Indépendamment de la majoration de rente qu'elle reçoit en cas d'accident du travail, la victime a le droit de demander à l'employeur, devant la juridiction de sécurité sociale et en cas de faute inexcusable de celui-ci, la réparation du préjudice causé par :
- les souffrances physiques et morales endurées ;
- de ses préjudices esthétiques et d'agrément ;
- ainsi que celle du préjudice résultant de la perte ou de la diminution de ses possibilités de promotion professionnelle.

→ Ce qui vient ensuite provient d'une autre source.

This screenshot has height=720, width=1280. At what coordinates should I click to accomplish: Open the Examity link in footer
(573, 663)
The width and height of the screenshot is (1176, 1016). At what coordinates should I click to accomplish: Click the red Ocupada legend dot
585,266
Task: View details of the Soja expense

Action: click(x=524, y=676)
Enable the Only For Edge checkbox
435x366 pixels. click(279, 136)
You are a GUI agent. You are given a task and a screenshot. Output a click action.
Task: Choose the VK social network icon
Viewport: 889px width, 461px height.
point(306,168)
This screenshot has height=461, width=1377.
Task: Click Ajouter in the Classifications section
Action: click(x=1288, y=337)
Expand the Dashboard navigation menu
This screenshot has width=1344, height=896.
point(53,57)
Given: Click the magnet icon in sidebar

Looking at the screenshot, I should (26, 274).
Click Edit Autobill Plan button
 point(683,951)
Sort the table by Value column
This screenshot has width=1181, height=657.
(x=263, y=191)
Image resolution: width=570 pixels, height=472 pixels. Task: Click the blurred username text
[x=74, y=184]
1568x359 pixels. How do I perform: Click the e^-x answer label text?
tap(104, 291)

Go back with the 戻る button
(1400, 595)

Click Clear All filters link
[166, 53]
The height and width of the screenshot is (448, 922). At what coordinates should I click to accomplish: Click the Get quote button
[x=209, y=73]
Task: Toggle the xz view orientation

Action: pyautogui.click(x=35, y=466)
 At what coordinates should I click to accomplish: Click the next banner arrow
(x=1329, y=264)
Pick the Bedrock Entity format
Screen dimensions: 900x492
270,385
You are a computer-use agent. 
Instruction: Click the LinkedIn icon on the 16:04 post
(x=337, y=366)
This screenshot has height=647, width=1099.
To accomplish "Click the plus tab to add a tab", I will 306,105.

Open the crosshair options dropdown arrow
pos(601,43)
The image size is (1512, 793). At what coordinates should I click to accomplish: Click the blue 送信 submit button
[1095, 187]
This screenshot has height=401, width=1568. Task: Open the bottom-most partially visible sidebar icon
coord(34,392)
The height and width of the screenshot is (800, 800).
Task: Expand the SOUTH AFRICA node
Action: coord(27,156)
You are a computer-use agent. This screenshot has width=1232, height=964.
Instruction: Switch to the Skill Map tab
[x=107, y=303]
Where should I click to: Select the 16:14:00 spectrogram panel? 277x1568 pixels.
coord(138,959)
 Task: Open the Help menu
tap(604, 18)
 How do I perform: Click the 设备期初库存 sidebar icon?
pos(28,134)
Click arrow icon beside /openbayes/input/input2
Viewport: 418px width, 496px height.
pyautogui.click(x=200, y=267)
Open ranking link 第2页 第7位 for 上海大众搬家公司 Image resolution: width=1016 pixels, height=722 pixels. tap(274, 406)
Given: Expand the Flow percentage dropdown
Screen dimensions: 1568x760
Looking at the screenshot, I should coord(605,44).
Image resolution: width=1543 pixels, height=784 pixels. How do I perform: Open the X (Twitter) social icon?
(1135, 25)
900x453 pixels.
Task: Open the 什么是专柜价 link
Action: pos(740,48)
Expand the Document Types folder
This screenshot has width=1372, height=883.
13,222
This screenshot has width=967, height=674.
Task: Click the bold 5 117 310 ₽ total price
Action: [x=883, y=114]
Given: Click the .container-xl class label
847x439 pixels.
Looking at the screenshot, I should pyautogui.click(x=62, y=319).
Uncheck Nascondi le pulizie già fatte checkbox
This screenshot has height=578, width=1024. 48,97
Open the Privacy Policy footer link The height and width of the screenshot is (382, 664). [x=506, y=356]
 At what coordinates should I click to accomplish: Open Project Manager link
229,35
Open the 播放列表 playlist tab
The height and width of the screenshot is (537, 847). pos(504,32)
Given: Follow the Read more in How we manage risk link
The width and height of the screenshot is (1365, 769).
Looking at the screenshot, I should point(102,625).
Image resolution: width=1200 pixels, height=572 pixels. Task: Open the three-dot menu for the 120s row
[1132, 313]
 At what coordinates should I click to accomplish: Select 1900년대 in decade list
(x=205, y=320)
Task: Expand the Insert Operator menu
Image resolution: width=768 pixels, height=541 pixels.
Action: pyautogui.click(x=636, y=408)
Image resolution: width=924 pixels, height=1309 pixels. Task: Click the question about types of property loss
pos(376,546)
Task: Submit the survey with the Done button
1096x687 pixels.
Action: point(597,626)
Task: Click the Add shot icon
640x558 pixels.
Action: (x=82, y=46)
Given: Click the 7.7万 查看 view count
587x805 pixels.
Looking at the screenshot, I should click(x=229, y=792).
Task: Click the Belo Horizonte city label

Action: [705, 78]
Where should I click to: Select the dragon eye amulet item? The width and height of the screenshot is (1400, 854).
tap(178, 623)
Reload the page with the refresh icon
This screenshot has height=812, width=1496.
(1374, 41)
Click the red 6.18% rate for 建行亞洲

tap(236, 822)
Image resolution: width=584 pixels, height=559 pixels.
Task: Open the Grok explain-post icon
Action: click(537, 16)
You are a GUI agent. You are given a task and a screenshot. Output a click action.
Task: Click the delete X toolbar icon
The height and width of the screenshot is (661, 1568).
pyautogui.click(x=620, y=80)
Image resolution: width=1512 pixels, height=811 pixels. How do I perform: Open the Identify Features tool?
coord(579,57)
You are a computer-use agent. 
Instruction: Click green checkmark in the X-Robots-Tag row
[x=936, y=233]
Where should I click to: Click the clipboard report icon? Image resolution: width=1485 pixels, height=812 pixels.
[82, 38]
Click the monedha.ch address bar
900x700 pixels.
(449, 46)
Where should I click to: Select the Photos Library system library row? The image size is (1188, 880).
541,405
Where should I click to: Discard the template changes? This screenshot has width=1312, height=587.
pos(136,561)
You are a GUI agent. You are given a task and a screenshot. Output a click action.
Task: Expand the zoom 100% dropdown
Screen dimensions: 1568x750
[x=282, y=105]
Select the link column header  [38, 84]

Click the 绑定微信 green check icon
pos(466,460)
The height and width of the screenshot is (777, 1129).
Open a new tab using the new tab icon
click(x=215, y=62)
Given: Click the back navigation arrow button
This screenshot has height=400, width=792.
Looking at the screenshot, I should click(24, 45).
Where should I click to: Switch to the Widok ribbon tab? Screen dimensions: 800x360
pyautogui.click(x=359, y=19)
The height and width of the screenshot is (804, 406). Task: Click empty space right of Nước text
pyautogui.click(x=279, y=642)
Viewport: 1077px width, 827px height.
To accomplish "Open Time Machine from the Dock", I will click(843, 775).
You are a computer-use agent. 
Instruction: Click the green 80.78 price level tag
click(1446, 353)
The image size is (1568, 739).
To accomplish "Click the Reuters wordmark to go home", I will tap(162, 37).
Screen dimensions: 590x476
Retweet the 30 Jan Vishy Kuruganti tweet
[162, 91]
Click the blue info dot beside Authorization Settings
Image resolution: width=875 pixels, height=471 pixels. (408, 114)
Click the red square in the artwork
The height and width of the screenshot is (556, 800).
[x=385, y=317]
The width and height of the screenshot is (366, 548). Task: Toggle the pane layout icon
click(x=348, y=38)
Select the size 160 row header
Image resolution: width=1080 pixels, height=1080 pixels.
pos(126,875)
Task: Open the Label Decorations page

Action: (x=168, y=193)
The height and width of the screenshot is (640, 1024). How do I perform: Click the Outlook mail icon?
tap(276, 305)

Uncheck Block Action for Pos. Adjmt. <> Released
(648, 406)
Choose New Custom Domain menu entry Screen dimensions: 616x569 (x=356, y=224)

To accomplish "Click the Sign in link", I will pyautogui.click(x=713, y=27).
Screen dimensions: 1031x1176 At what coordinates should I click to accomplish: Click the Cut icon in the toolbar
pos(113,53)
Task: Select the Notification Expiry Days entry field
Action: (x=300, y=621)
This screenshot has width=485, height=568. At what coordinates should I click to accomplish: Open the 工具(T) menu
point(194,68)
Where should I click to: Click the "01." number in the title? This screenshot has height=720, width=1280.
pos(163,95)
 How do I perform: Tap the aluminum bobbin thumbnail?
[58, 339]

Jusqu'ici, cette énumération était limitative, et ne concernait pas les préjudices résultant de la gêne dans la vie courante, de la perte de salaires et de primes, de l'incapacité permanente partielle ou de l'incidence professionnelle.Questionné par la Cour de cassation, le Conseil constitutionnel a émis des réserves sur la constitutionnalité de cet jurisprudence et a déclaré que cette liste était trop restrictive.
Une nouvelle liste des préjudices
Ainsi, au titre des préjudices dont la réparation était jusqu'à présent refusée par les tribunaux, la victime pourra par exemple demander une indemnisation au titre :
- de l'aménagement du domicile compte tenu du handicap subi ;
- des frais d'acquisition d'un véhicule adapté ;
- des dépenses engagées pour embaucher une personne afin de conduire la victime sur son lieu de travail (compte tenu de son impossibilité de conduire un véhicule).
Une mesure de plus qui vient enfoncer le clou de la prévention des risques puisque les entreprises doivent s'attendre à voir le coût des accidents du travail et des maladies professionnelles augmenter si elles ne prennent pas les mesures de sécurité nécessaires et obligatoires.